▶ **The exercise**
Please copy all of the data below word for word, omitting the pictures.
========================================================================
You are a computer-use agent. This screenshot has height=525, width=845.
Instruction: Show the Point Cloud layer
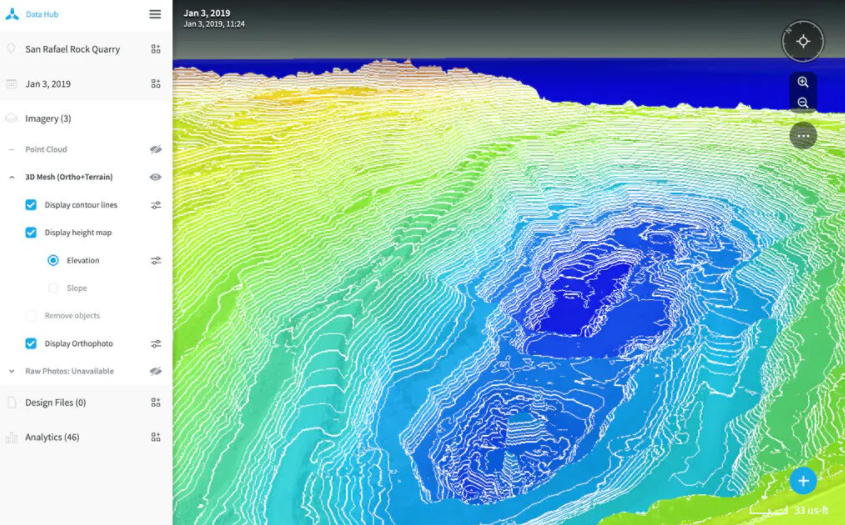(156, 150)
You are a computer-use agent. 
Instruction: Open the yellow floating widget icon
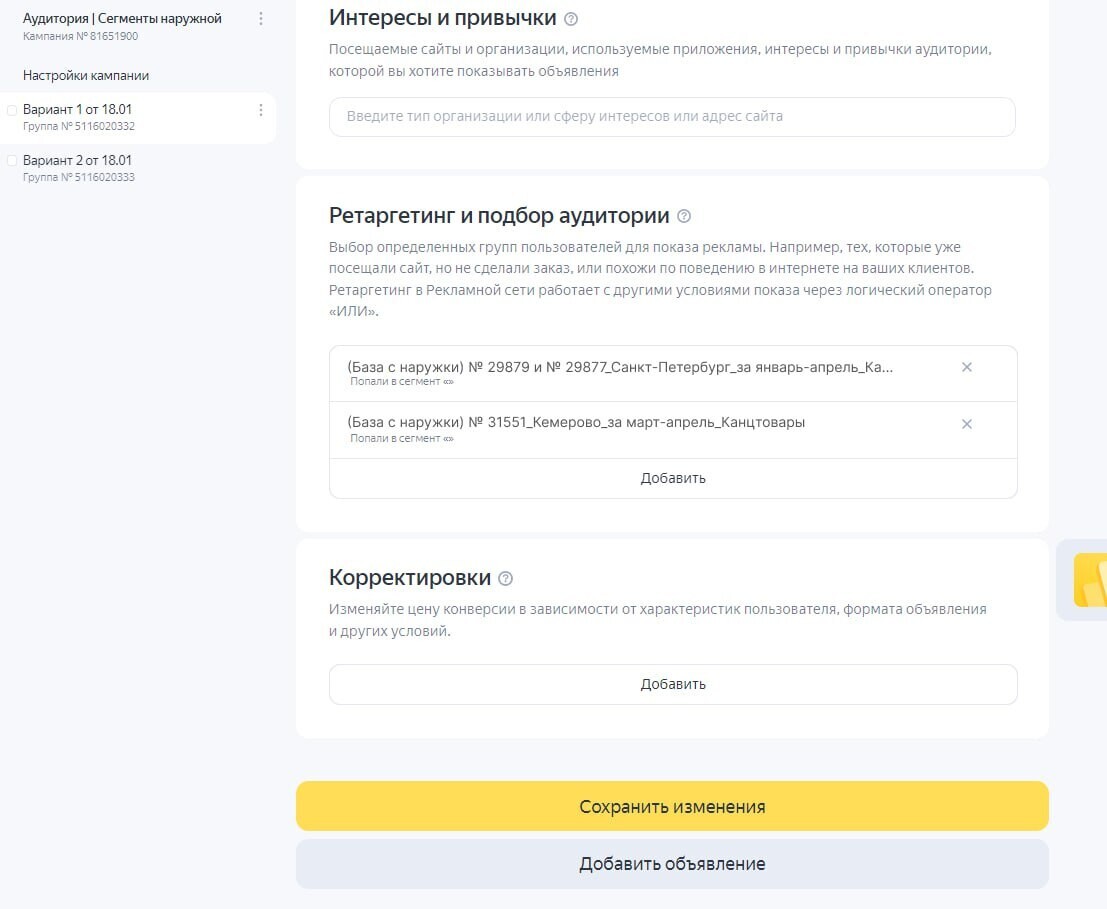[x=1089, y=580]
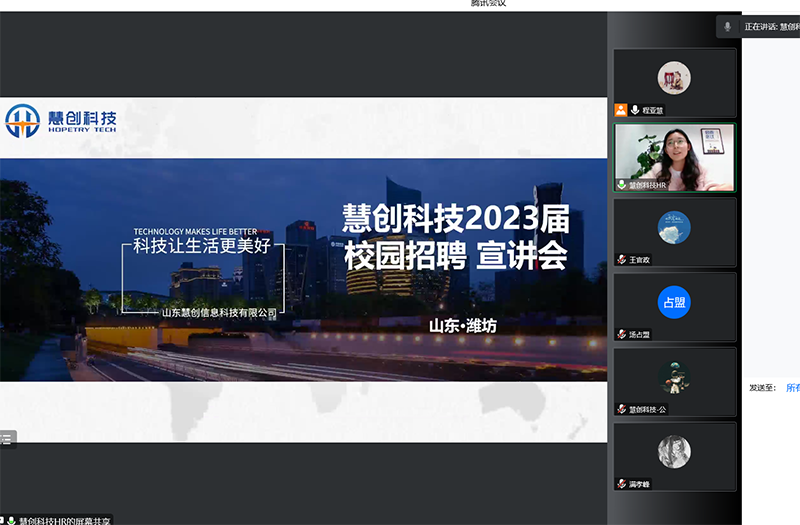Click the green microphone icon on 慧创科技HR video
800x525 pixels.
[x=622, y=185]
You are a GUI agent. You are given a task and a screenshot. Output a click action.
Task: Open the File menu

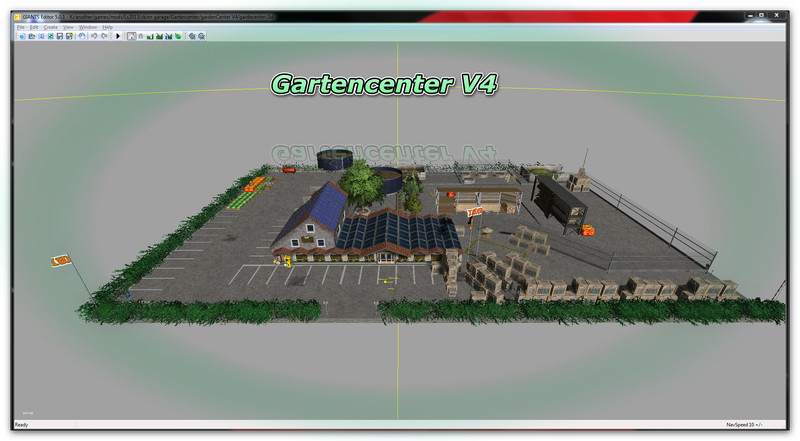click(x=20, y=27)
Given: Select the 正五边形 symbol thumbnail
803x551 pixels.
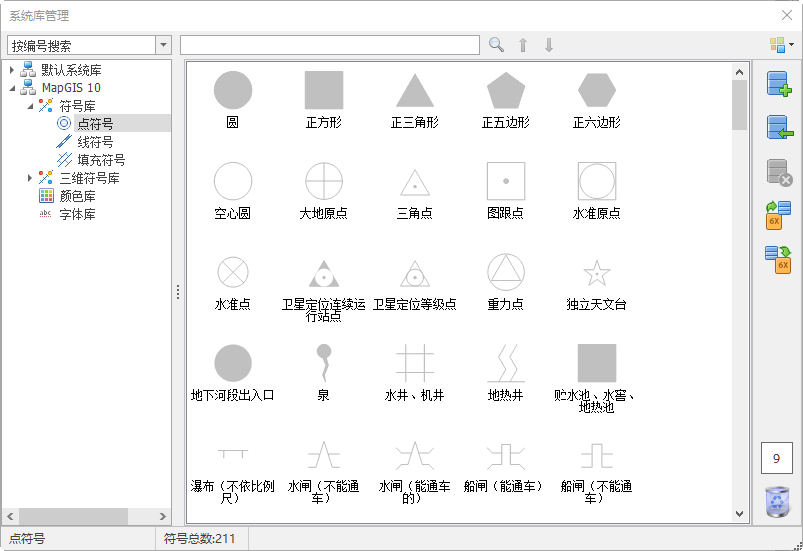Looking at the screenshot, I should click(x=506, y=91).
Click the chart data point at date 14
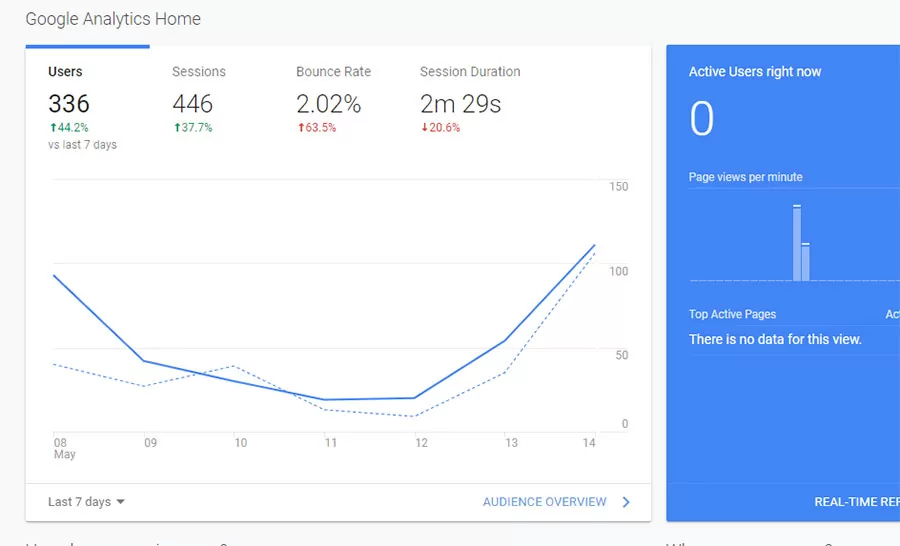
========================================================================
▶ **In response**
You are a computer-use agent. This screenshot has height=525, width=845.
Instruction: Show the Point Cloud layer
(156, 150)
You are a computer-use agent. 
Instruction: Open the yellow floating widget icon
[x=1089, y=580]
Click the green microphone icon on 慧创科技HR video
800x525 pixels.
[x=622, y=185]
You are a GUI agent. You are given a task and a screenshot. Output a click action.
Task: Open the File menu

click(x=20, y=27)
Given: Select the 正五边形 symbol thumbnail
803x551 pixels.
Looking at the screenshot, I should click(x=506, y=91).
Click the chart data point at date 14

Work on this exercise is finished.